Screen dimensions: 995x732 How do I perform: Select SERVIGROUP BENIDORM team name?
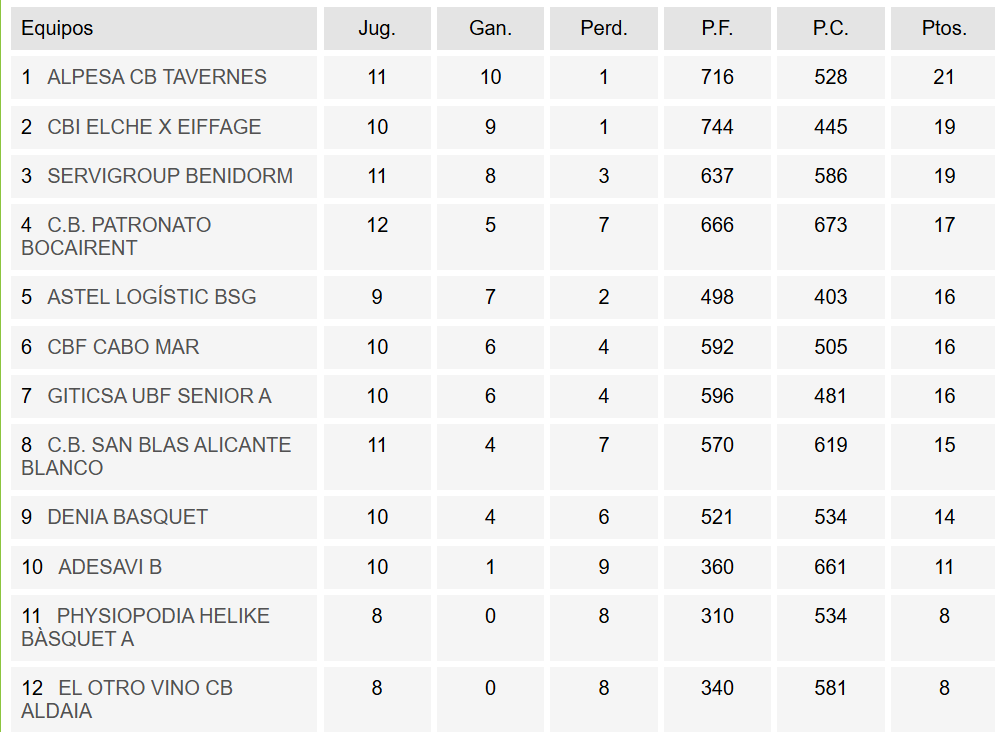tap(170, 176)
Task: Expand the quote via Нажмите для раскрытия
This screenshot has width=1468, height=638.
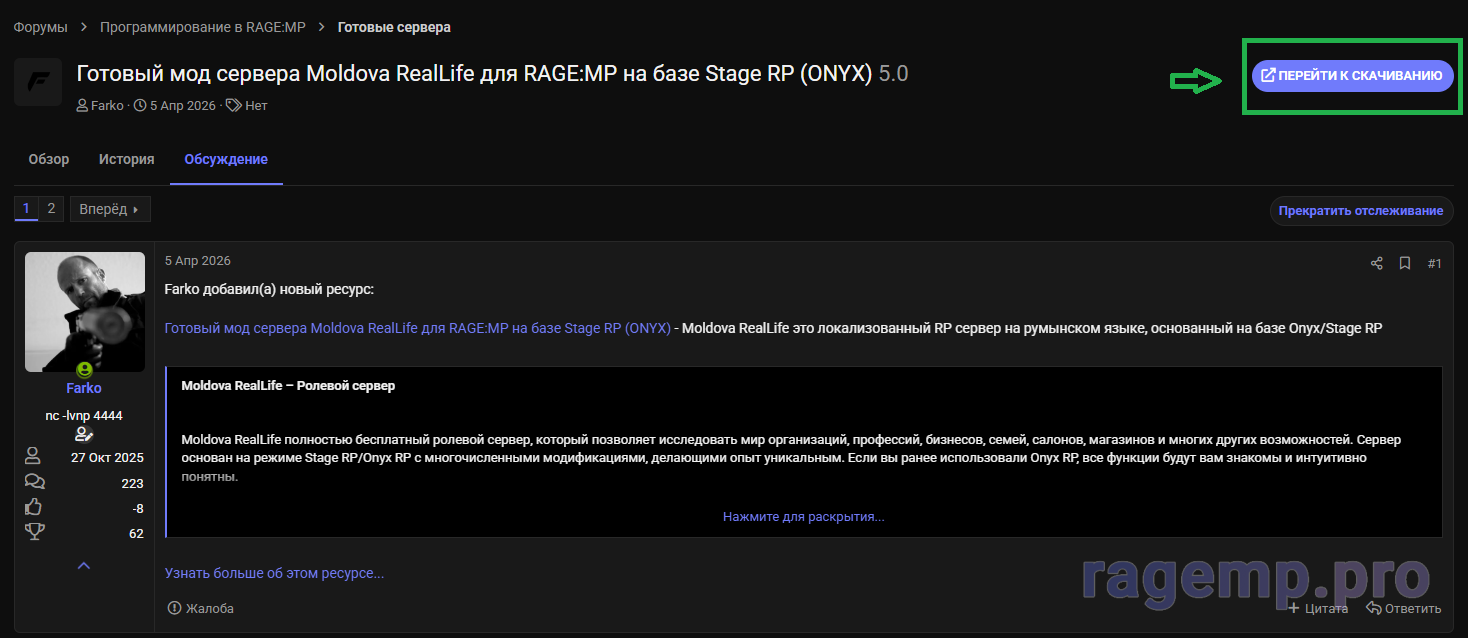Action: click(803, 517)
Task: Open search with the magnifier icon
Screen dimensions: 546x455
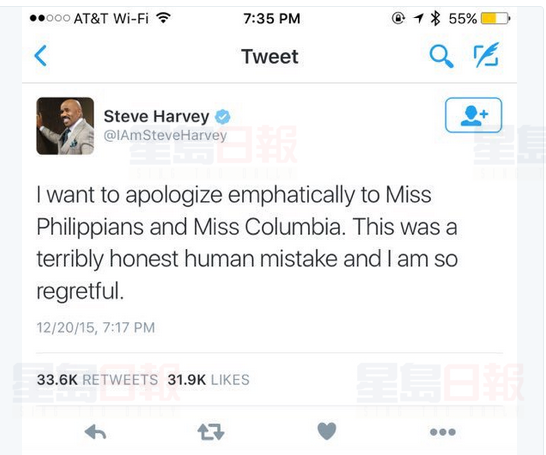Action: tap(441, 56)
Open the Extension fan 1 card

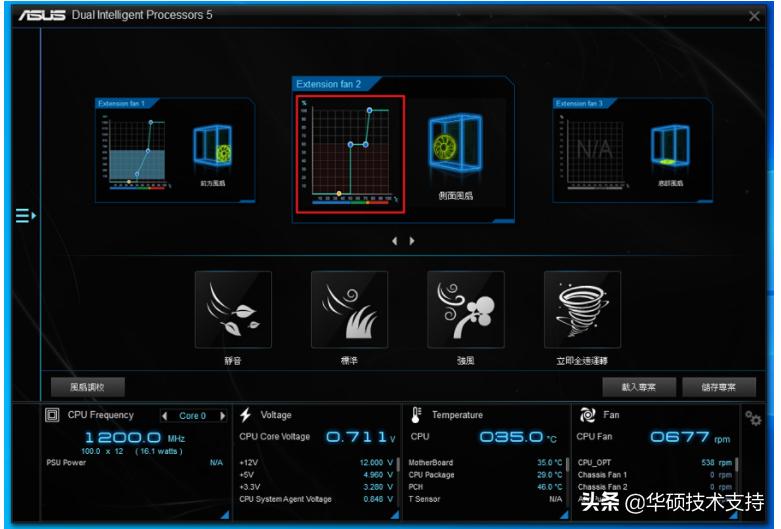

* _Aim of the task_: Using the listing above, return all lines where the word "Open" occurs.

* _Answer area_:
Task: Open search with the magnifier icon
Open the Extension fan 1 card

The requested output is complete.